Com base no pensamento crítico, percebe-se que muitas vezes (mais do que gostaríamos) criamos identidades aparentes a fim de sermos “normalizados”, nos sentirmos acolhidos, aceitos e pertencermos a um determinado grupo. Entretanto, a prisão da robotização de pensamentos não fundamentados requer uma urgência no discernimento que nos leva a outro ápice, do pensamento crítico e lúcido, a fim de refletirmos sobre nossas idiossincrasias.
O exercício da atenção consciente sobre comportamentos nocivos no cotidiano é primordial para que o pensamento reflexivo e a existência igualitária prevaleçam.
Inicialmente, essa criticidade pode ser uma experiência inusitada, mas certamente o valor da libertação é maior que do desconforto inicial. Finalizo com uma analogia de uma pessoa enferma que necessita de cirurgia. Certamente o sentimento e a ideia do procedimento são perturbadores. Mas a busca da cura de uma doença, assim como a emancipação de comportamentos normativos, são fundamentais para a sobrevivência.
Que possamos todos nos curar dessa aparente cegueira em massa.
Leia abaixo a crônica completa de Clarice Lispector, intitulada “Se eu fosse eu”, publicada pela primeira vez Jornal do Brasil, em 1968:
Quando eu não sei onde guardei um papel importante e a procura revela-se inútil, pergunto-me: se eu fosse eu e tivesse um papel importante para guardar, que lugar escolheria? Às vezes dá certo. Mas muitas vezes fico tão pressionada pela frase “se eu fosse eu”, que a procura do papel se torna secundária, e começo a pensar, diria melhor, sentir.
E não me sinto bem. Experimente: se você fosse você, como seria e o que faria? Logo de início se sente um constrangimento: a mentira em que nos acomodamos acabou de ser locomovida do lugar onde se acomodara. No entanto já li biografias de pessoas que de repente passavam a ser elas mesmas e mudavam inteiramente de vida.
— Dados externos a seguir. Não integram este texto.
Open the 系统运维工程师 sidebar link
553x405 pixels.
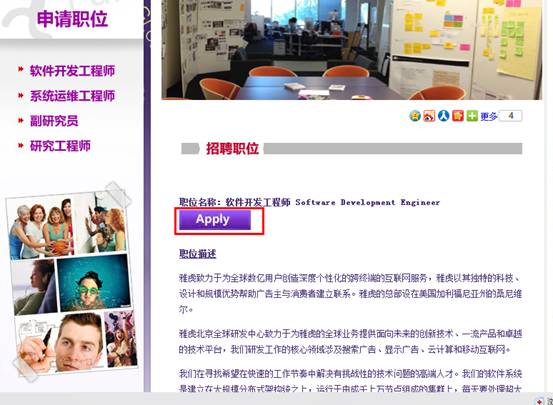click(72, 96)
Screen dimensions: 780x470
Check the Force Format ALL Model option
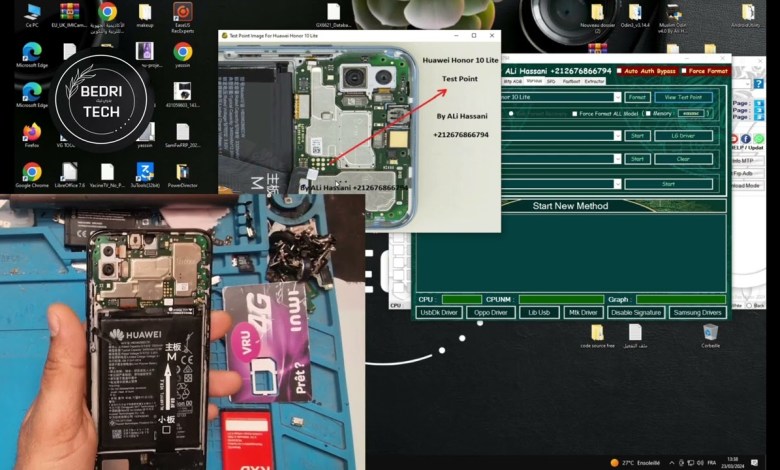pyautogui.click(x=575, y=114)
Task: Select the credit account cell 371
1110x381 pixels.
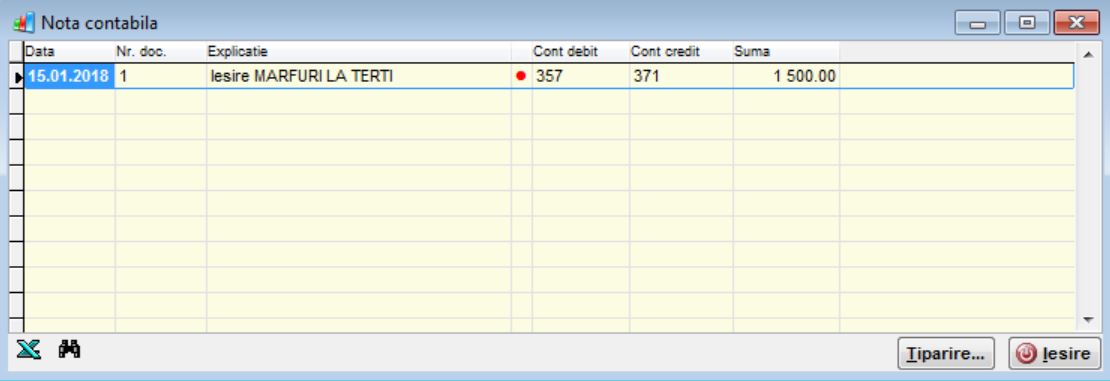Action: click(681, 76)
Acho que se eu fosse realmente eu, os amigos não me cumprimentariam na rua, porque até minha fisionomia teria mudado. Como? Não sei.
Metade das coisas que eu faria se eu fosse eu, não posso contar. Acho por exemplo, que por certo motivo eu terminaria presa na cadeia. E se eu fosse eu daria tudo que é meu e confiaria o futuro ao futuro.
“Se eu fosse eu” parece representar o nosso maior perigo de viver, parece a entrada nova no desconhecido. No entanto tenho a intuição de que, passadas as primeiras chamadas loucuras da festa que seria, teríamos enfim a experiência do mundo. Bem sei, experimentaríamos enfim em pleno a dor do mundo. E a nossa dor aquela que aprendemos a não sentir. Mas também seríamos por vezes tomados de um êxtase de alegria pura e legítima que mal posso adivinhar. Não, acho que já estou de algum modo adivinhando, porque me senti sorrindo e também senti uma espécie de pudor que se tem diante do que é grande demais.